Two ways to use one flow cell
I am going to assume the availability of a single flow cell for this protocol.4 Flow cells are expensive, and you can generate useful data with a single one. You have two realistic ways to spend that 30 Gb budget.
Option A: sequence your whole genome, shallow. About 10x coverage averaged across the whole genome. This is enough to call common variants - single-base changes from the human reference genome, present in at least 5% of people. It is not enough for confident calls on specific rare variants: to pick up, say, a pathogenic missense variant in CYP2D6 or BRCA1 that only ~1 in 1,000 people carry, you need to distinguish a real one-in-ten-reads signal from sequencing noise, and at 10x you can't. For that you need closer to 30x coverage, which requires aggregating data from multiple flow cells.5
Option B: sequence a small part of your genome, deep. Here nanopore has a capability no other sequencer has: it can decide, as it's running, which pieces of DNA to keep reading and which to throw away. It's called adaptive sampling, and mechanically it works as follows:
- Every fragment of DNA that starts going through a pore gets sequenced for about the first 500 bases.
- The sequencer checks those 500 bases against a reference genome and asks: is this fragment from a region I care about?
- If yes, it keeps sequencing. If no, it reverses the voltage on that pore, which physically ejects the strand, and a fresh fragment threads in.
You hand MinKNOW (ONT's control software running on your chosen device e.g. a Mac with an M3 chip) a list of regions you're interested in - a plain text file with one line per region, containing the chromosome, start position, and end position. The sequencer concentrates its 30 Gb of capacity on just those regions. If your regions add up to 1% of the genome, you get 30-50x coverage across them all instead of 10x spread thinly over everything.

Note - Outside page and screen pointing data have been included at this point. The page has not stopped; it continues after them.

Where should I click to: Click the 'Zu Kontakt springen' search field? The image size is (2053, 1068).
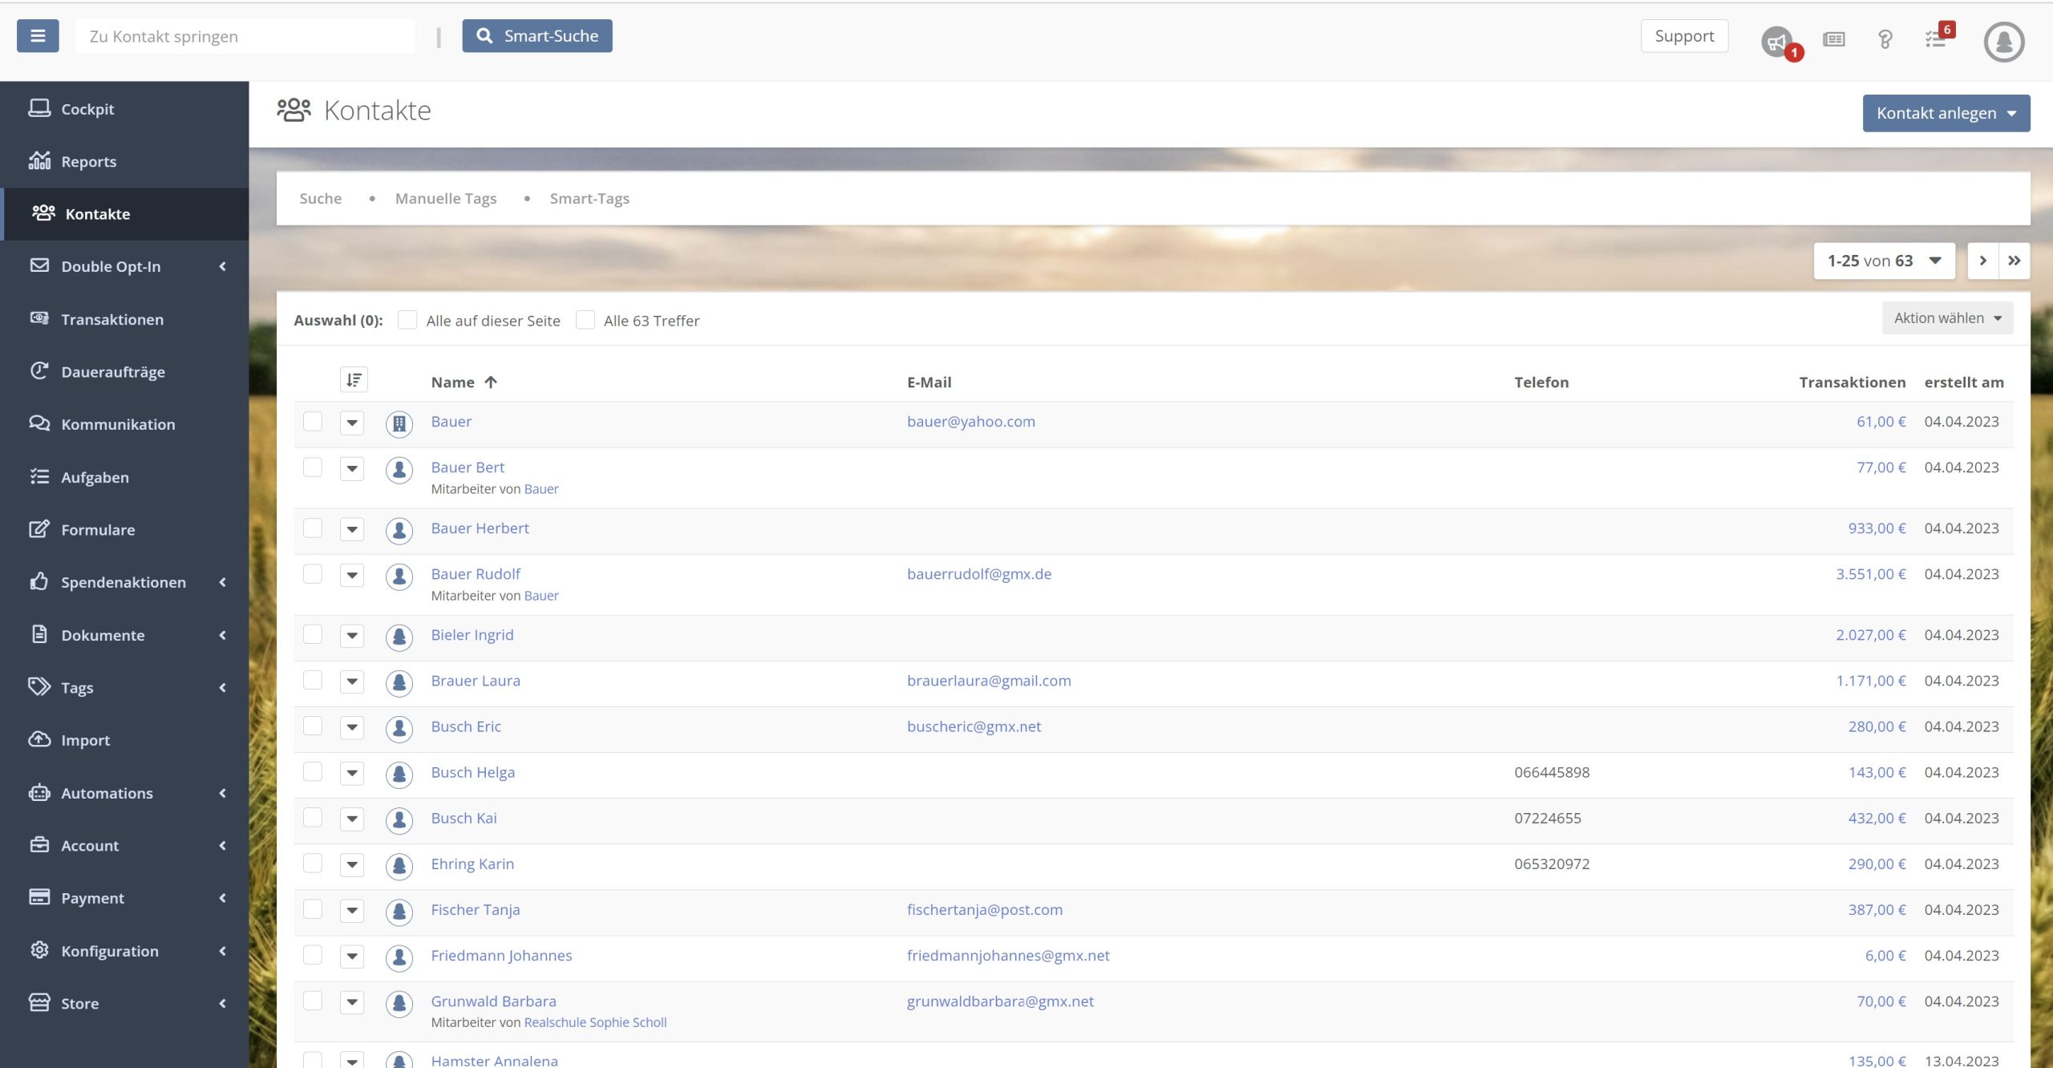click(x=245, y=36)
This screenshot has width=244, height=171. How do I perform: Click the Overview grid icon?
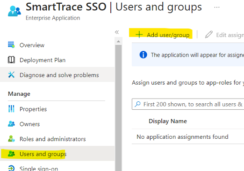pyautogui.click(x=11, y=45)
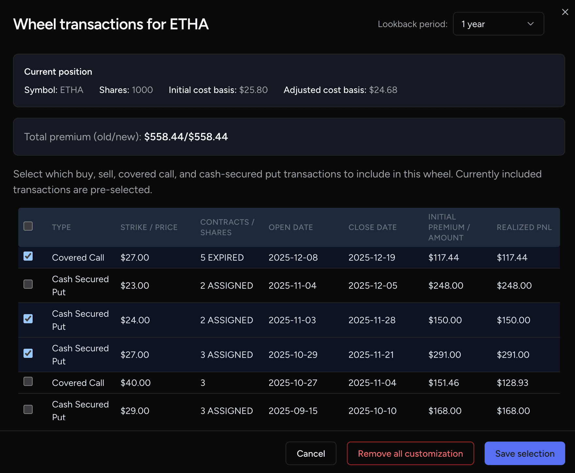The image size is (575, 473).
Task: Uncheck the $24.00 Cash Secured Put row
Action: (28, 319)
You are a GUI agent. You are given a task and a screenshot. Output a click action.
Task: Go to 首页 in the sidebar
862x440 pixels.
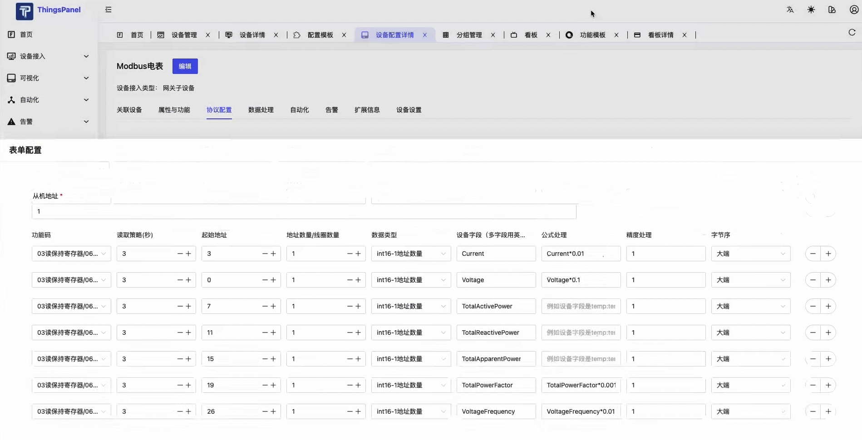tap(26, 34)
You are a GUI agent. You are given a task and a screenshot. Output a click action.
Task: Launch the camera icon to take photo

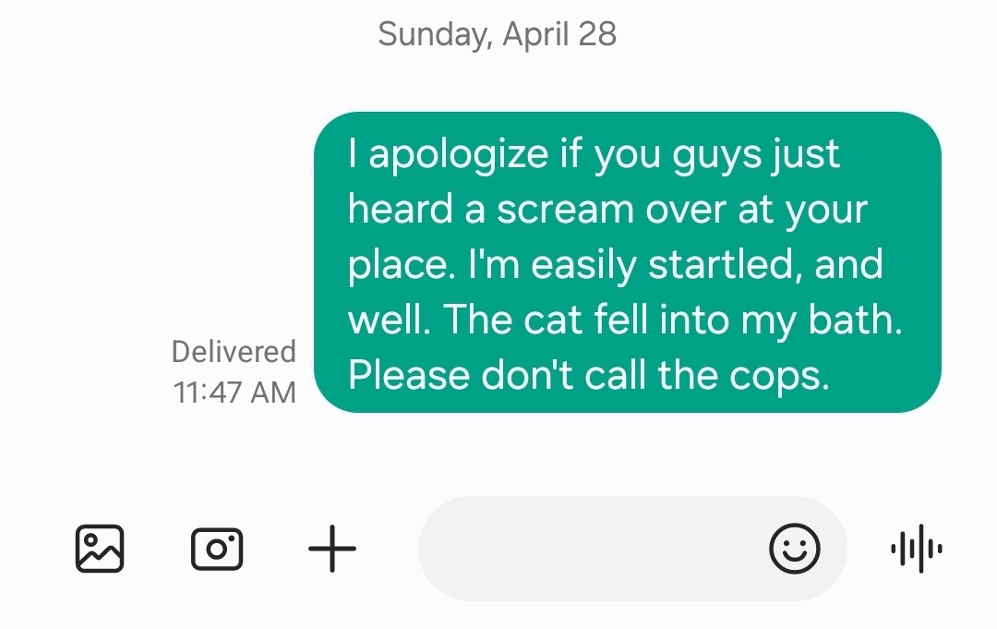tap(217, 549)
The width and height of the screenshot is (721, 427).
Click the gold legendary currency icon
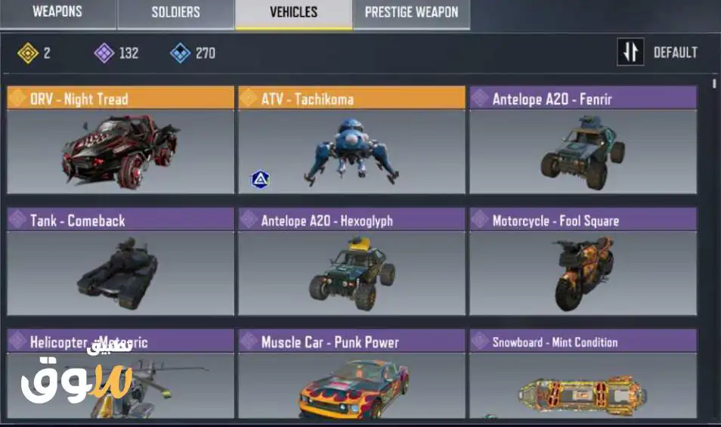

Adaptive sampling is the reason a MinION at home is interesting. It's essentially free targeted enrichment: no custom DNA probes (the short synthetic sequences you'd otherwise need to design and order to pull your regions of interest out of a sample), no PCR, no specially designed library. If you care about a specific set of genes - say, pharmacogenes (how you metabolise drugs), autoimmune risk loci, cardiac safety genes, or the HLA region (which controls how your immune system sees the world) - this is the path.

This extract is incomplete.